February 14, 2012
When a magnitude seven earthquake struck Haiti in January 2010, The Fletcher School was on winter break. But as the extent of the damage started to become evident to the international community in the days following the disaster, a group of students rapidly mobilized to help the humanitarian response with an innovative and far-reaching project.
Last month, almost exactly two years later, The Global Journal published a ranking of the world’s 100 best NGOs, placing Ushahidi, an organization started in Kenya in 2008, in the tenth spot. While thousands of miles separate Nairobi from Medford, CIERP and the broader Fletcher community were particularly pleased to hear about the NGO’s recognition, as during those traumatic weeks of early 2010, a connection was forged that would contribute greatly to the relief efforts.

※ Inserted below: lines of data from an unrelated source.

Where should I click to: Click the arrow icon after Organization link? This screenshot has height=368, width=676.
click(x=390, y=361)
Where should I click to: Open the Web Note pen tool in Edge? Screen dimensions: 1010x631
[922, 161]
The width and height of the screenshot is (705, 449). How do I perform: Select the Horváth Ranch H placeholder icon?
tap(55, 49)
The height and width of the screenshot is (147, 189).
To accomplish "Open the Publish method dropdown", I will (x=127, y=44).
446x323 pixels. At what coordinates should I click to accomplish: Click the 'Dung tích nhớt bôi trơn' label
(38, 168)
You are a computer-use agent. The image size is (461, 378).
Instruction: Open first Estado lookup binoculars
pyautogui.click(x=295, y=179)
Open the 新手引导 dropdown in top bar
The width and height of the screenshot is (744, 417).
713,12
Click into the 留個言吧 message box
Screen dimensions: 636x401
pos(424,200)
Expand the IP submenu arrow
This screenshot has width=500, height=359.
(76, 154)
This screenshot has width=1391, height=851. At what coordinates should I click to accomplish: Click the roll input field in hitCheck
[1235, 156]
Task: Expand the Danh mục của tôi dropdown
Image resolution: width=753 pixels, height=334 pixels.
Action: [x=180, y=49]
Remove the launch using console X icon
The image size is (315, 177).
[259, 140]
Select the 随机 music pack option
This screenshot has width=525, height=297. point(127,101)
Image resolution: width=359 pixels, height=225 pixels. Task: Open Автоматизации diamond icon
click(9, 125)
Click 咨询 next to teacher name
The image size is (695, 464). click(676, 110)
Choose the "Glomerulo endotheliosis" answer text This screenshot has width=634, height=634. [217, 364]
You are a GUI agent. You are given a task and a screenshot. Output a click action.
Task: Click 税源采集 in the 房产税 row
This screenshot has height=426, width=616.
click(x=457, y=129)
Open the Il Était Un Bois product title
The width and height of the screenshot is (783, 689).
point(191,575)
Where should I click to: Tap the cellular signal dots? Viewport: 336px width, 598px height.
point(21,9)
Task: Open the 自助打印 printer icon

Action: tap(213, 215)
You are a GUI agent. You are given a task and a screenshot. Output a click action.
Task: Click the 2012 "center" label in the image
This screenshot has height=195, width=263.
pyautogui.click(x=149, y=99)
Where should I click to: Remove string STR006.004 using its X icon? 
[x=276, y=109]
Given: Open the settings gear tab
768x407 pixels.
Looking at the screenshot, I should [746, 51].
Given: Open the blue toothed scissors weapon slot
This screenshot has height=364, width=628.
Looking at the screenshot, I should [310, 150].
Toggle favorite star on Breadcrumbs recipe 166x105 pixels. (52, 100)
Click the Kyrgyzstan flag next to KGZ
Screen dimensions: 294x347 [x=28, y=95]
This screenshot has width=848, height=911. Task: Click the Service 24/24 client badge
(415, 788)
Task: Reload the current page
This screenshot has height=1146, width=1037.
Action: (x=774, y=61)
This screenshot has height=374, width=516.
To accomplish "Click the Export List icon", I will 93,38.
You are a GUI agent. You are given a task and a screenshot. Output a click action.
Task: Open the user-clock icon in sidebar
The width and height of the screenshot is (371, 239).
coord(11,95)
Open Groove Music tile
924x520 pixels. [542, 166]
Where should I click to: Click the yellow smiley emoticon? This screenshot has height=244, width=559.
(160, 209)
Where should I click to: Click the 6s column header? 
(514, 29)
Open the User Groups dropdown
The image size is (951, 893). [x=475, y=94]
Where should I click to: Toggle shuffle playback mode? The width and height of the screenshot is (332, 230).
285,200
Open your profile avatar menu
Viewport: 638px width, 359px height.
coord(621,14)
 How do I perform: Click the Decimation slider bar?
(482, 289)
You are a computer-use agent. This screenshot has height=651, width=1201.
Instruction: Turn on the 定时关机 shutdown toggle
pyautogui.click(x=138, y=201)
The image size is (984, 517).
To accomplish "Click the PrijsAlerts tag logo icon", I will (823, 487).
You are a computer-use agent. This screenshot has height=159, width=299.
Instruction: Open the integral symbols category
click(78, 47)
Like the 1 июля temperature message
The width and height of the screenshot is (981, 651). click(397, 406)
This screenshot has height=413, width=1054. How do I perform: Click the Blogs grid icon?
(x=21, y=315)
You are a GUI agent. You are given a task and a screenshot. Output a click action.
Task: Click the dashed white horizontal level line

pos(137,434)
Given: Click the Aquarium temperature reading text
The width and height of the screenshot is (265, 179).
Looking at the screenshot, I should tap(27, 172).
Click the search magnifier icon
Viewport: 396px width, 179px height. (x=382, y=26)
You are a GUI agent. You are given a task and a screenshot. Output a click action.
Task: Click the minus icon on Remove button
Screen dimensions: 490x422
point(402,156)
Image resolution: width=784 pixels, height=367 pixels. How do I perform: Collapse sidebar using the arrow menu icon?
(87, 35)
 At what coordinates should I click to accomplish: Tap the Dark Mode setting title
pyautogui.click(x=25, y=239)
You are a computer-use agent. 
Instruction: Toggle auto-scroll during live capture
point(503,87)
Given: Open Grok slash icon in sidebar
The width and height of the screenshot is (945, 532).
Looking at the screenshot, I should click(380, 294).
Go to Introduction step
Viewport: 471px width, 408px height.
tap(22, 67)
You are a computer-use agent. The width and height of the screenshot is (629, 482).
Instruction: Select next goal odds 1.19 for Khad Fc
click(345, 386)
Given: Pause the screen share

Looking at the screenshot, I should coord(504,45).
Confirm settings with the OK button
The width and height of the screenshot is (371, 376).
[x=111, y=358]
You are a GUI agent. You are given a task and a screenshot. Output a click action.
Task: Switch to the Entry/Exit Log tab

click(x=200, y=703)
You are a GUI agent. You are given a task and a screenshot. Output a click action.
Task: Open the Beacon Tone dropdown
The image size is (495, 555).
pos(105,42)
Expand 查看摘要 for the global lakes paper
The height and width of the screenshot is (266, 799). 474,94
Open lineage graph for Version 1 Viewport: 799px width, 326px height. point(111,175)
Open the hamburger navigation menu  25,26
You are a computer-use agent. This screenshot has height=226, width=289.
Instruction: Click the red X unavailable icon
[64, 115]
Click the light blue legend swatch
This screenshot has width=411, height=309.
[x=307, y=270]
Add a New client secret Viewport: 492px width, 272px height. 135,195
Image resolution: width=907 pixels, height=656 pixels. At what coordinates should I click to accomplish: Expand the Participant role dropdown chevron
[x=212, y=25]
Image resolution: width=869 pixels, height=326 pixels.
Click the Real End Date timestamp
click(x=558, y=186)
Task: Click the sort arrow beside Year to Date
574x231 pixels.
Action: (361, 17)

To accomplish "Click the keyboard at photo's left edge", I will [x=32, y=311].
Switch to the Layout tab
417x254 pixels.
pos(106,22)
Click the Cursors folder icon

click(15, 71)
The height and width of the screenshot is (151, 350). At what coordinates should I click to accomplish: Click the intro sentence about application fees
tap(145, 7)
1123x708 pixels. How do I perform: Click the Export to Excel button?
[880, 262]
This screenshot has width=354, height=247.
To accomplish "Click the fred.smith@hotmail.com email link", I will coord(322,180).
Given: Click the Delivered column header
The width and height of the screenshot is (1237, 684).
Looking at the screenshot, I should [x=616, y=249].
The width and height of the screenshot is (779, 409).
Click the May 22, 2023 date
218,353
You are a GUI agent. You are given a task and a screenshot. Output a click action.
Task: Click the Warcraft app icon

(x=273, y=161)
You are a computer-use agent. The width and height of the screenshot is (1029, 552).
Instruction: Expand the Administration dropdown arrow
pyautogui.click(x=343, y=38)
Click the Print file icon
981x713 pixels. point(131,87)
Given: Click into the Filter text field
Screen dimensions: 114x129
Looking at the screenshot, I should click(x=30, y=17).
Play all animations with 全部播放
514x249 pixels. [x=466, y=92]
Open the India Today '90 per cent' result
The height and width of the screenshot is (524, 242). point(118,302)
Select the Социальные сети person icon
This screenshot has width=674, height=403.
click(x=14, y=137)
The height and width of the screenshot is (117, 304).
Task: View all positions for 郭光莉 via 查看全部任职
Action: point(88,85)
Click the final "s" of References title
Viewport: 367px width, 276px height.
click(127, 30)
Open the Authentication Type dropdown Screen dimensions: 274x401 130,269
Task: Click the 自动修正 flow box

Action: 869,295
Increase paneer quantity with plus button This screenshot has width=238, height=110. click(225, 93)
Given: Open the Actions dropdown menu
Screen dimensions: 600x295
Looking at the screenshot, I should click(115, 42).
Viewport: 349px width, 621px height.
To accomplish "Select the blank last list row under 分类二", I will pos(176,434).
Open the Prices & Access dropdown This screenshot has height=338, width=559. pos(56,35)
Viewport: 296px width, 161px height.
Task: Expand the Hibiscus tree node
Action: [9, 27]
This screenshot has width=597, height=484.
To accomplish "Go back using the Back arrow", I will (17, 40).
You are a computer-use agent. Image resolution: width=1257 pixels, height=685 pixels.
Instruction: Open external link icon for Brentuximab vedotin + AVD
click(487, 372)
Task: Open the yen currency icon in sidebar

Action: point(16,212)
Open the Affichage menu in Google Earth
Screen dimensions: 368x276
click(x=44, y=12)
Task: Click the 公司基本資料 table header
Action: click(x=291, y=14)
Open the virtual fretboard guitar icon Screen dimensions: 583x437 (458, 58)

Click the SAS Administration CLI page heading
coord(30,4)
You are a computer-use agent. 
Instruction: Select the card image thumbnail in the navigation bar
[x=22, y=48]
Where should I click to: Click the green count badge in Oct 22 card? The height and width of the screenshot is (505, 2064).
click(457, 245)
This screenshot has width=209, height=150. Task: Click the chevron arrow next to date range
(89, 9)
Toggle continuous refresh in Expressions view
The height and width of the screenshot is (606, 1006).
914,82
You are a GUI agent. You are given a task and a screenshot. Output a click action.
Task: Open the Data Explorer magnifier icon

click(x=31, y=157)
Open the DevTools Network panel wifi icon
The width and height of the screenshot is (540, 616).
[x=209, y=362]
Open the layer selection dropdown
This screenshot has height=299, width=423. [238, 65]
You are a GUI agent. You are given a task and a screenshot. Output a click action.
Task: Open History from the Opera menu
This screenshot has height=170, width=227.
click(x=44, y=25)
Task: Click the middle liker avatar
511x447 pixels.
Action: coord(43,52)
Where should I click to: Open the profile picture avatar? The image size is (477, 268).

Patrick Meier, former CIERP Research Fellow and a PhD student at the time of the earthquake, had gained some experience in emergency information mapping in the years leading to 2010, first through his work with the Harvard Humanitarian Initiative and later as Director of Crisis Mapping and Partnerships for Ushahidi, a position he still holds today. When disaster struck, he felt compelled to help out and had an idea of how to do so.
Using his experience with crisis mapping at Ushahidi, he began setting up a system where critical data on needs, locations and developments could be transformed into an interactive, dynamic map accessible to the entire global community.
“It was an emotional reaction more than a strategic one,” explains Meier. A small group of Fletcher students and professors were in Haiti as part of a research project when the earthquake struck, making the tragedy all that more personal for him and the Fletcher community as a whole.
He initially recruited fellow Fletcher students to help out, and soon the team expanded to include undergraduates at Tufts University, community-members and other contacts around the world.
“All of a sudden, our project was being used by crisis responders on the ground – it became bigger than life.”
One of the students who answered Meier’s call for action was Anna Schulz, who was also a CIERP Research Fellow while at Fletcher. Right away, she found a critical way to contribute. The team was receiving a mountain of information via sms, email and social media channels, but most of it was lacking GPS coordinates, making the task of placing the data on a map more complicated. Schulz developed a system to transform any kind of indication received, such as neighborhoods and landmarks, into actual GPS coordinates.
“Word began spreading about this incredible capability,” remembers Meier, and the team started getting requests from search and rescue teams in Port-au-Prince, the World Food Program and other responders asking for coordinates for specific areas of interest. Soon, this growing reputation also proved very handy.
Schulz was handling numerous heavy, high-resolution files to carry out her GPS coordinates project, and her old laptop began repeatedly crashing. The technological impediment was hindering her efforts, and, after spreading the word about the issue to a series of personal contacts, word got to the Florida-based U.S. Southern Command, which was taking the lead in humanitarian relief efforts for the Department of Defense. Soon after, five high-powered iMacs arrived to Fletcher, courtesy of the Pentagon, so that Schulz and her other volunteers could continue doing their valuable geolocation work.
This impressive student-led project provided invaluable help to the recovery efforts following the devastating earthquake. It also forged a strong bond between Ushahidi and Fletcher, making CIERP and the broader community particularly proud about Ushahidi’s recognition as one of the ten best NGOs in the world.